▶ **Selected excerpt**
══════
Talking Big Ideas.
“The most important thing in communication
is hearing what isn’t said.”
~ Peter Drucker
This past weekend I played in a chess tournament in Albuquerque.
My final game took more than three hours. We each played 78 moves, and I was nervous until the last one. The moment my opponent resigned I felt my anxiety transform into joy.
I placed 4th in my class, higher than expected. The tournament director told me afterward I’d get a nice boost to my rating. That made me feel even better. I’d like to say such things don’t matter to me, but the truth is I crave status. We all do.
A massive study of more than 60,000 people from 123 countries found that changes in perceived status were the “strongest predictor of long-term positive and negative feelings.” It concluded that “the desire for status is indeed fundamental.”
When we believe our position in the world has gone up, even just a bit, it feels amazing. Dr. John Gottman says this is the secret to healthy relationships.
He has studied relationships for more than four decades and is regarded as one of the world’s leading experts in his field. Gottman and his team can watch a couple and predict with near-perfect accuracy whether they’ll be together several years later.
The key is status.
In healthy relationships, both parties regularly elevate each other’s status. Most often in little ways. For example, the other day I started telling Maryrose about something silly I saw our cat do. She looked up from her book and gave me her full attention. We chatted and laughed together.
If Maryrose instead ignored me, or made a critical comment towards me, then I would have felt a decrease in status. Gottman says these negative moments build into contempt over time and become the number one killer of relationships.
Dale Carnegie understood these insights apply to relationships of all kinds. He began his iconic book, How to Win Friends and Influence People, with two fundamental principles:
- #1: Don’t criticize, condemn, or complain.
══════
▶ **Given data**
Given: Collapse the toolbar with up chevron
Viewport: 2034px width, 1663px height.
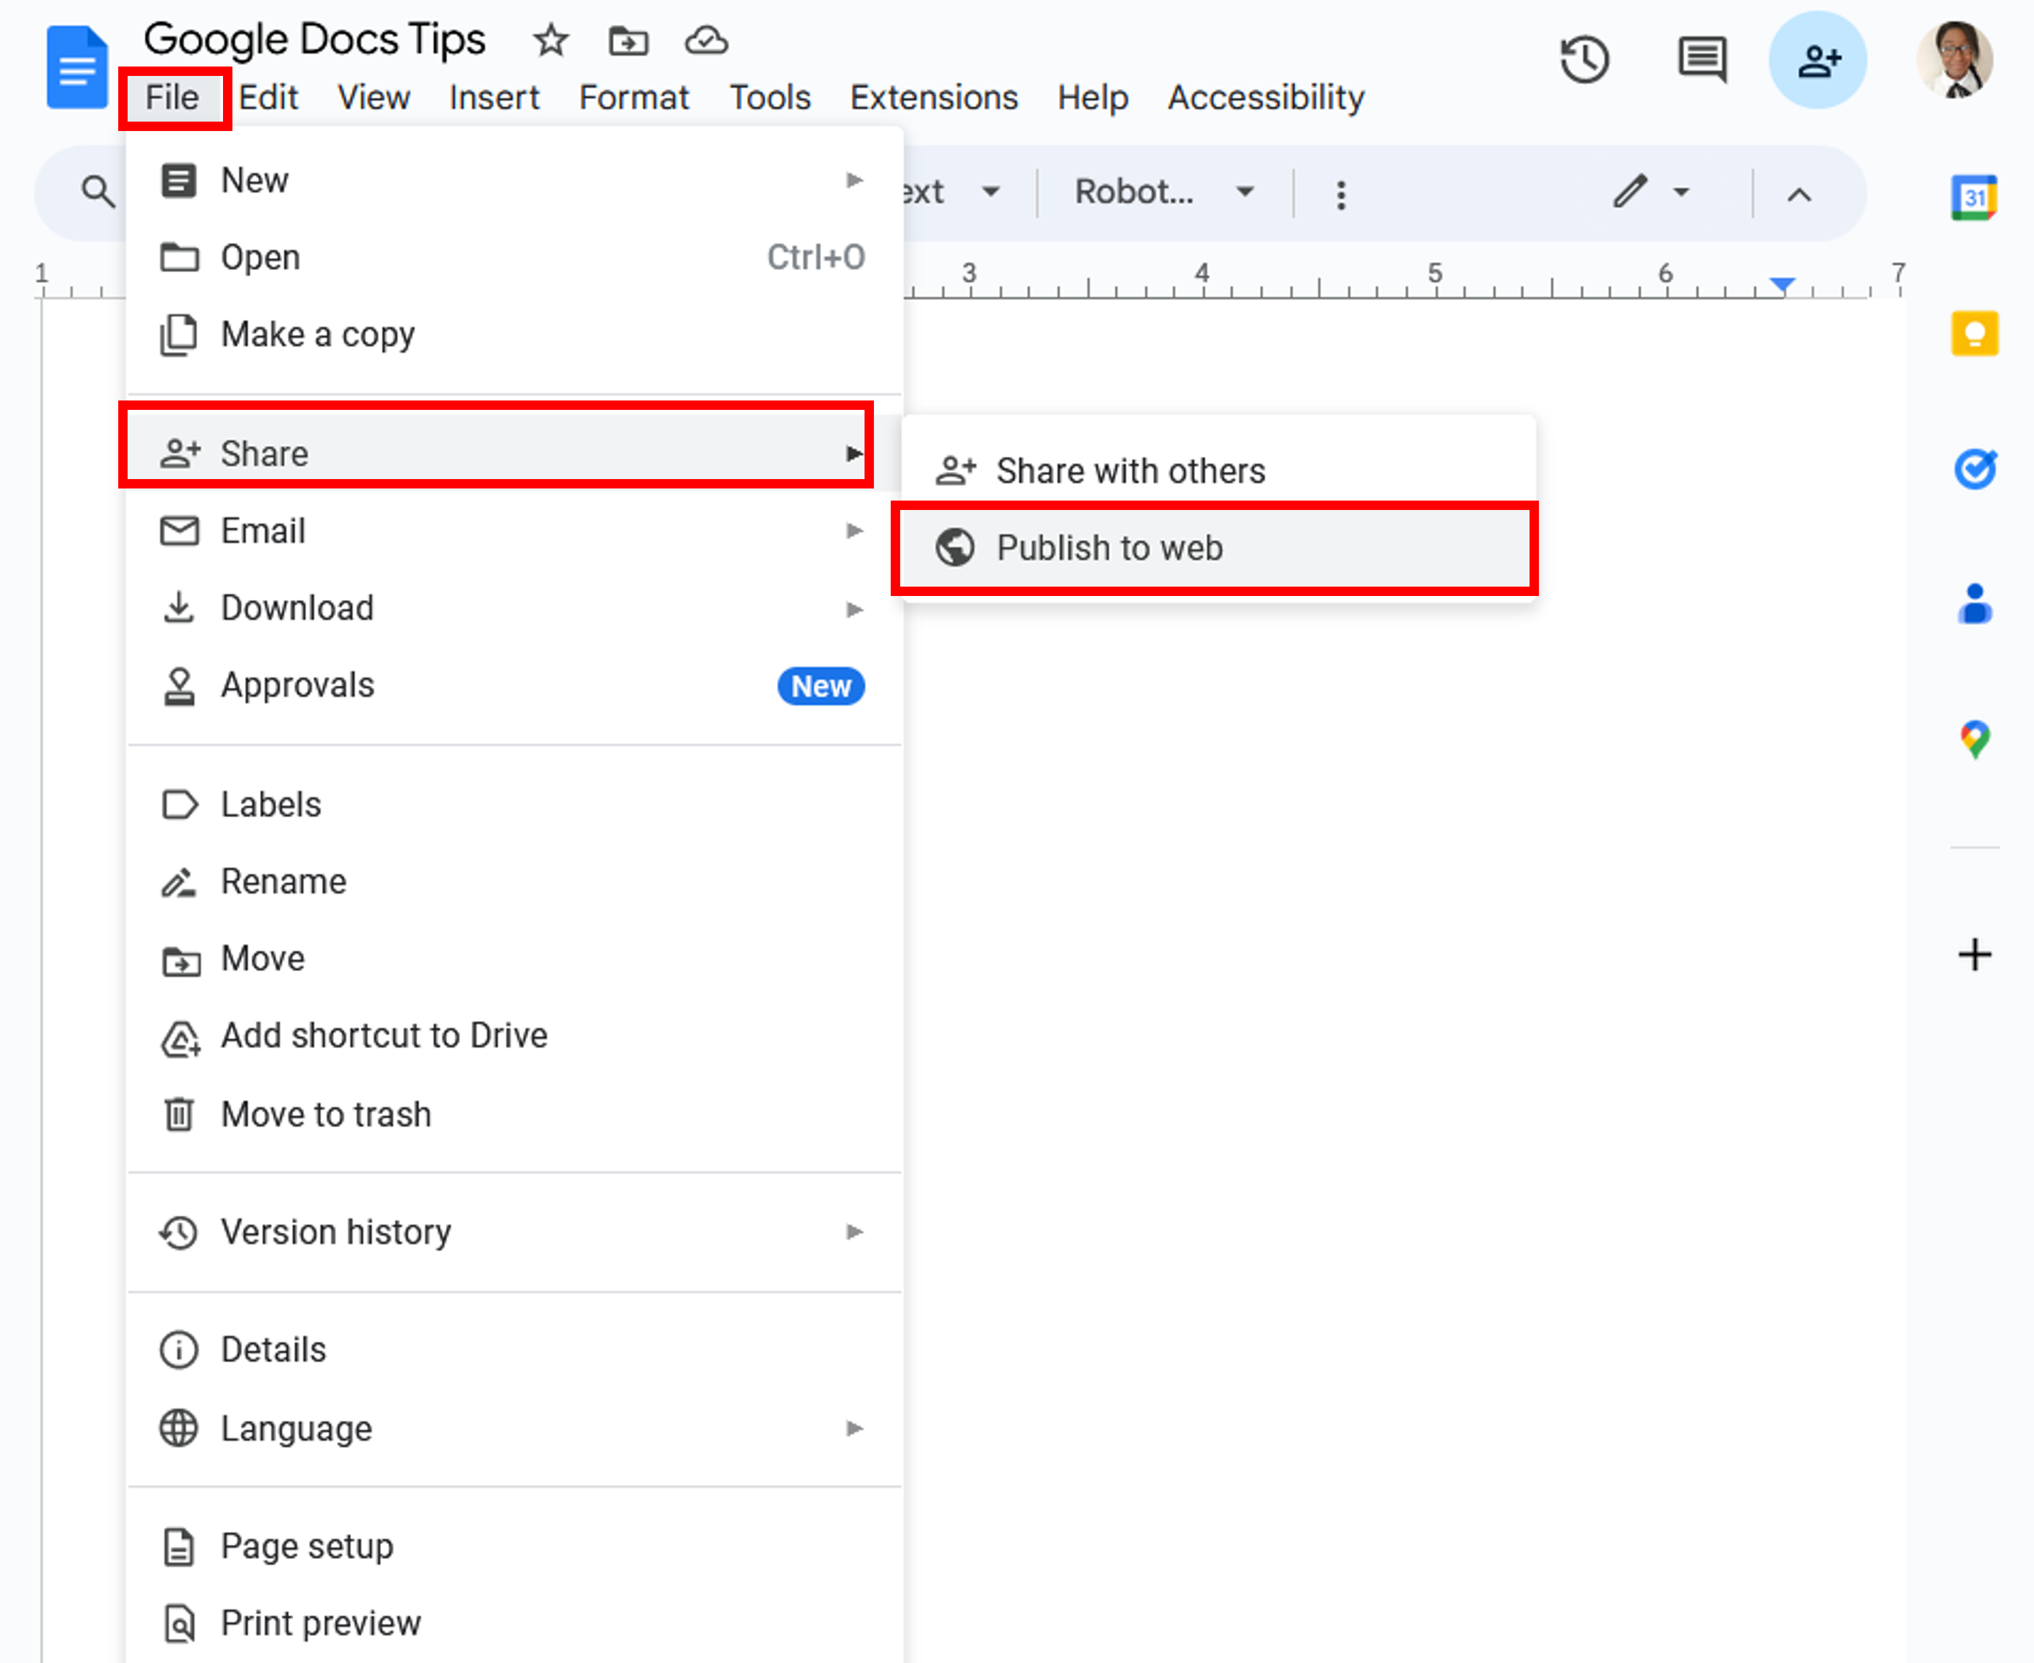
══════
▶ **Requirements**
A. In the essay on status, how many people and countries did the large study of perceived status cover?
B. In the essay on status, shorten the paragraph beginning "My final game took more than three hours" and keep its main facts.

▶ **Task answers**
A. More than 60,000 people from 123 countries.

B. My final game lasted over three hours, with 78 moves each, and I stayed nervous to the end. When my opponent resigned, my anxiety turned to joy.